Shining History - Medieval Islamic Civilization

Travels of Ibn Battuta

Ibn Battuta was a 14th century traveler who covered about 75,000 miles (120,000 km)in 29 years ..... almost thrice the distance covered by his near-contemporary Marco Polo.

Ibn Battuta was a Moroccan Muslim whose full name was Abu Abdullah Muhammad Ibn Abdullah Al Lawati Al Tanji Ibn Battuta. He was born on February 25, 1304. He started his travel in 1325 with the intention to perform Hajj (pilgrimage to Mecca). His travel lasted about 29 years in which he traveled an equivalent of about 44 modern countries. He visited many places in North Africa, West Africa, Turkey and Eastern Europe, Arabian Peninsula, Indian subcontinent, Central Asia, Southeast Asia and China.

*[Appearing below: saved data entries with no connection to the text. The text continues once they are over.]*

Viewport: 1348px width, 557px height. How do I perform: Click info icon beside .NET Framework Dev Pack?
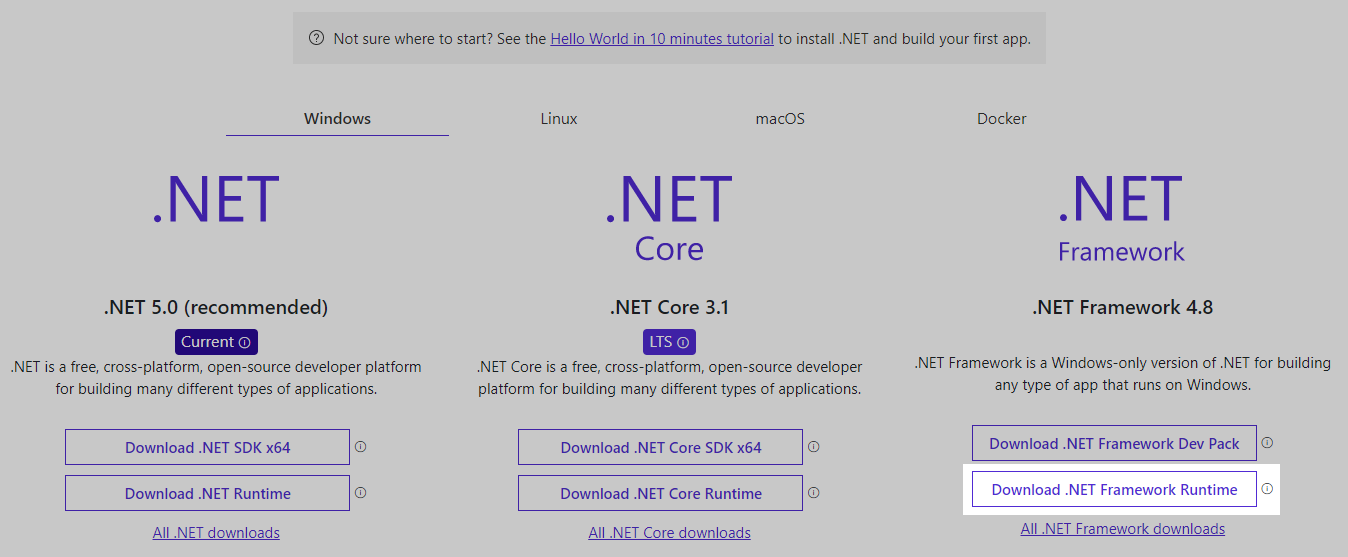tap(1267, 443)
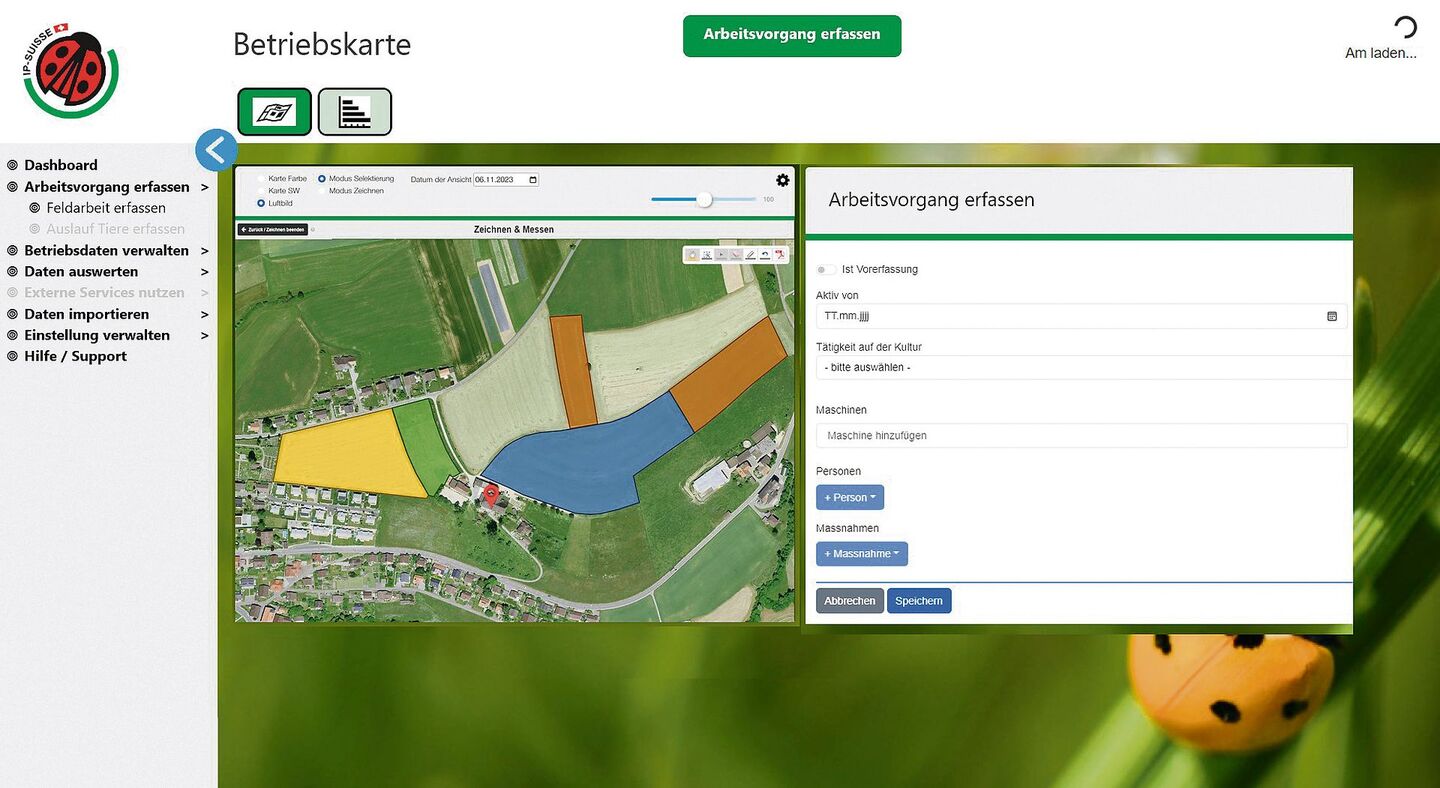The image size is (1440, 788).
Task: Open the map settings gear
Action: point(782,180)
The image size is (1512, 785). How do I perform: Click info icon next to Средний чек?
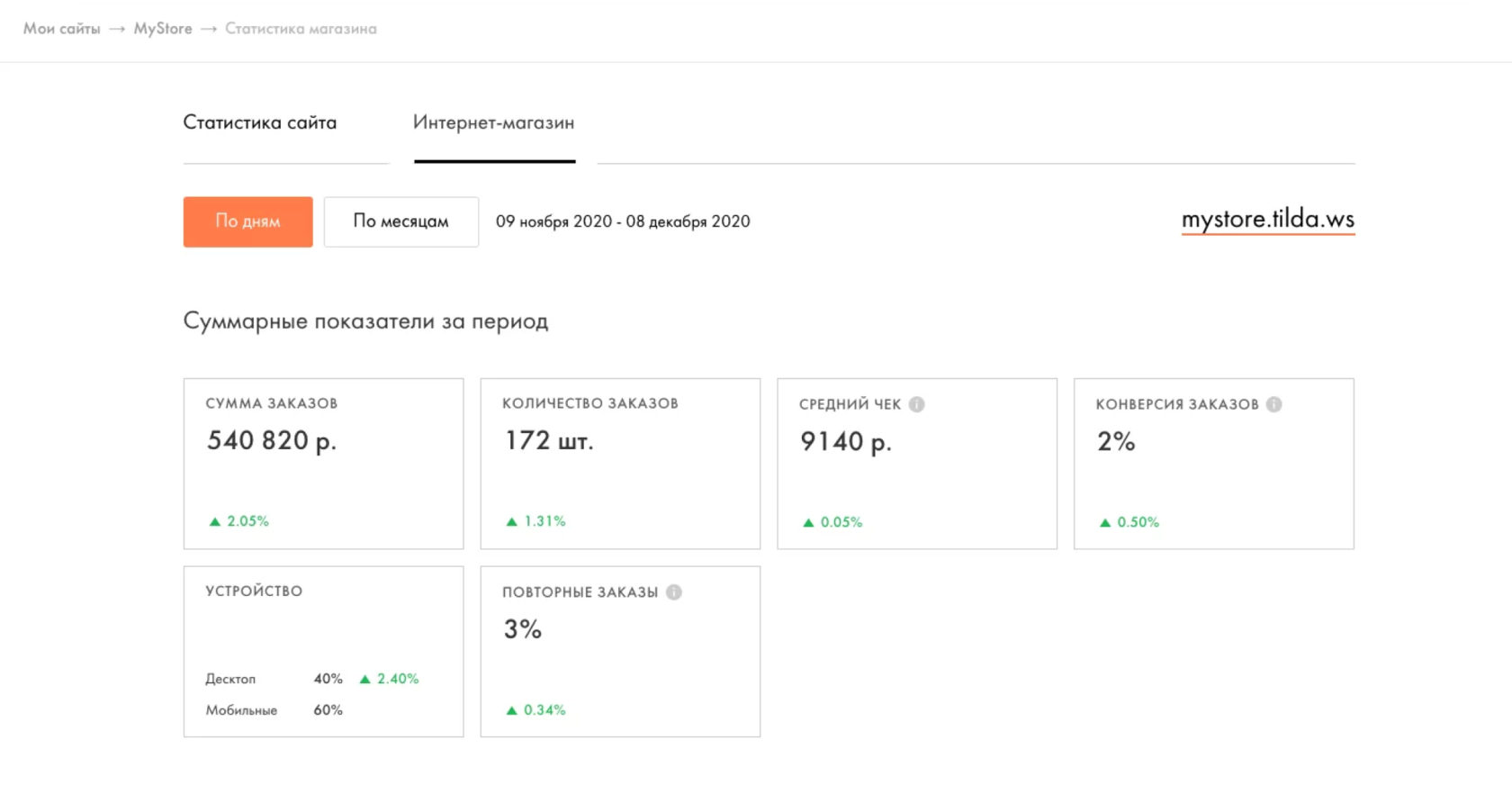(916, 404)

Ibn Battuta returned from his travels in 1354. On the request of Abu Inan Faris, the Sultan of Morocco at that time, he dictated an account of his journeys to a scholar named Ibn Juzayy. This travelogue is known as 'Tuhfat al-Nuzzar fi Ghara'ib al-Amsar wa-'Aja'ib al-Asfar' (A Gift to Those Who Contemplate the Wonders of Cities and the Marvels of Travelling). Commonly, it is simply referred to as the 'Rihla' or 'The Journey'.

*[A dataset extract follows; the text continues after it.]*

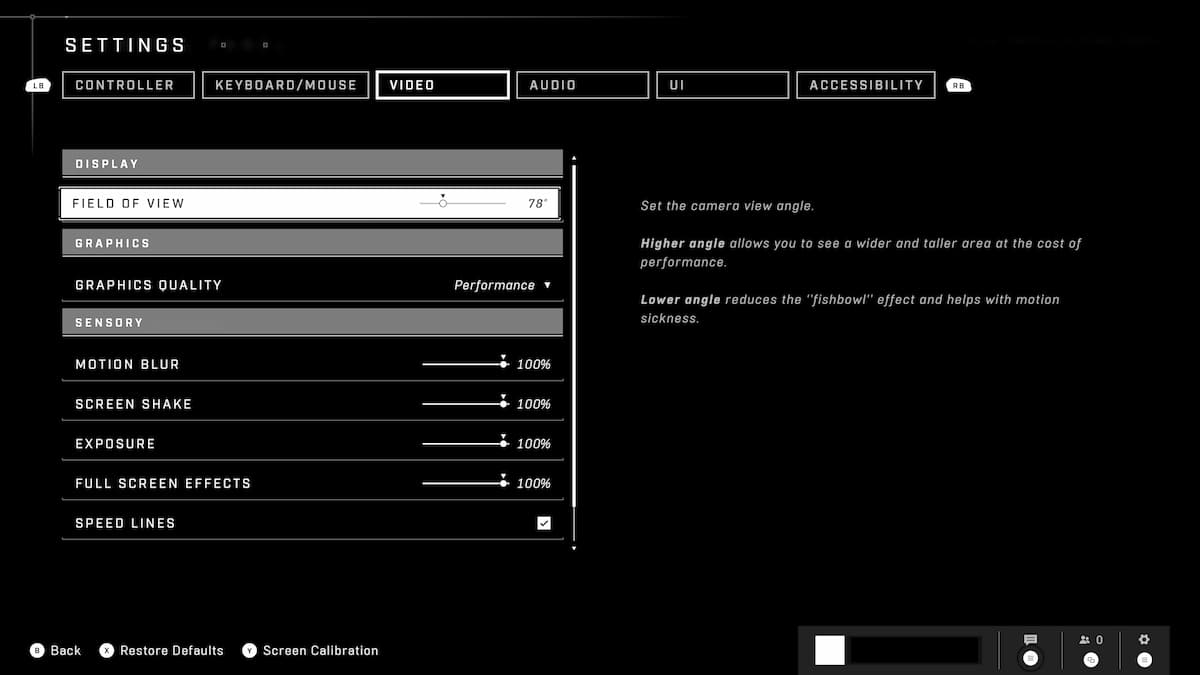This screenshot has width=1200, height=675.
Task: Click the B button icon next to Back
Action: (x=38, y=650)
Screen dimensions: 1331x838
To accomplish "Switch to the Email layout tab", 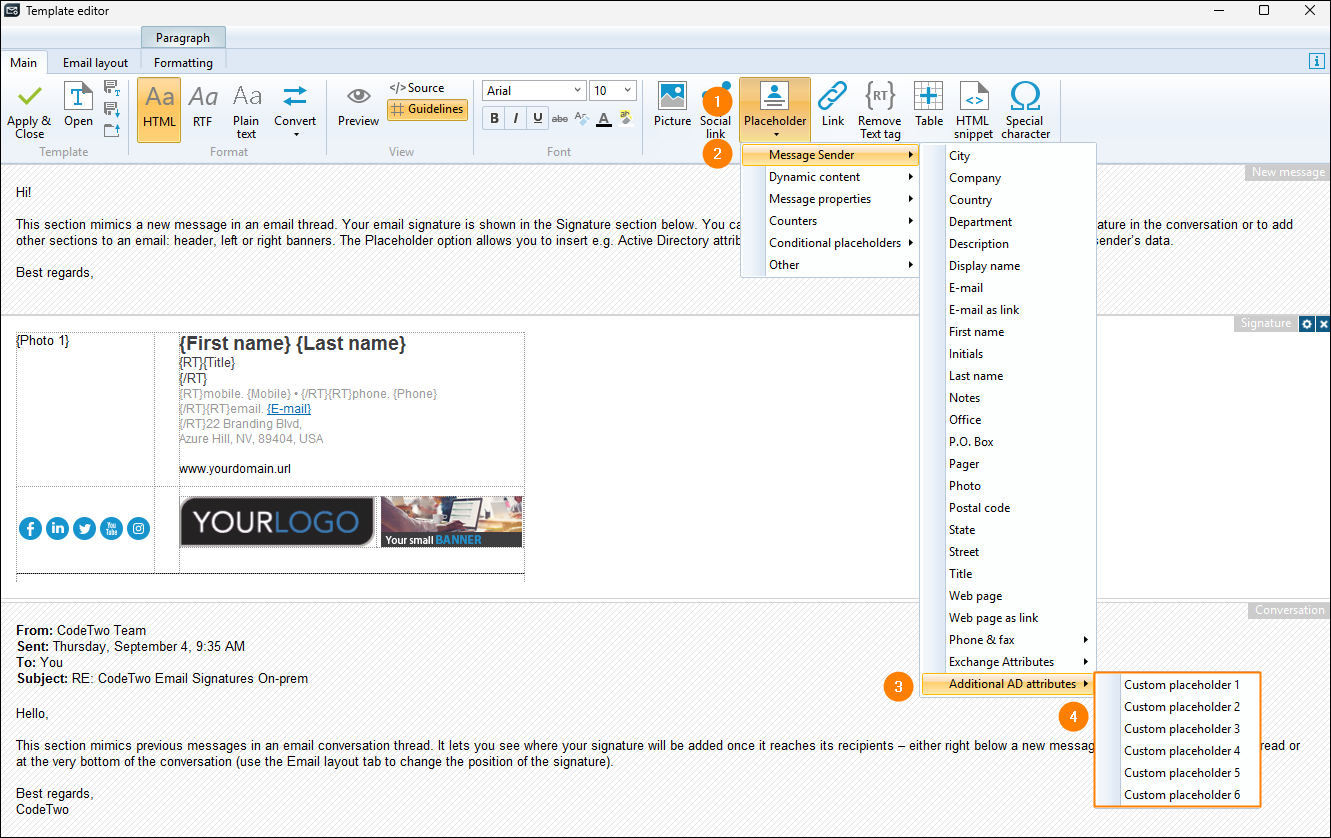I will [96, 62].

According to Historian Ross E.Dunn in 'The adventures of Ibn Battuta, a Muslim traveler of the fourteenth century':
"The book [Rihla] has been cited and quoted in hundreds of historical works, not only those relating to Islamic countries but to China and Byzantine empire as well. For the history of certain regions sudanic west Africa, Asia Minor or the Malabar coast of India, for example, the Rihla stands as the only eye-witness report on political events, human geography, and social or economic conditions for a period of century or more."
Ibn Battuta records the start of his journey in the following words :
"I set out alone, having neither fellow-traveler in whose companionship I might find cheer, nor caravan whose party I might join, but swayed by an overmastering impulse within me, and a desire long-cherished in my bosom to visit these illustrious sanctuaries [of Makkah and Madinah]. So I braced my resolution to quit all my dear ones...and forsook my home as birds forsake their nests. My parents being yet in the bonds of life, it weighed sorely upon me to part from them, and both they and I were afflicted-with sorrow at this separation."
On feeling of homesickness, Ibn battuta writes:
"At last we came to the town of Tunis.... Townsfolk came forward on all sides with greetings and questions to one another. But not a soul said a word of greeting to me, since there was none of them that I knew. I felt so sad at heart on account of my loneliness that I could not restrain the tears that started to my eyes, and wept bitterly. But one of the pilgrims, realizing the cause of my distress, came up to me with a greeting and friendly welcome, and continued to comfort me with friendly talk until I entered the city, where I lodged in the College of the Booksellers."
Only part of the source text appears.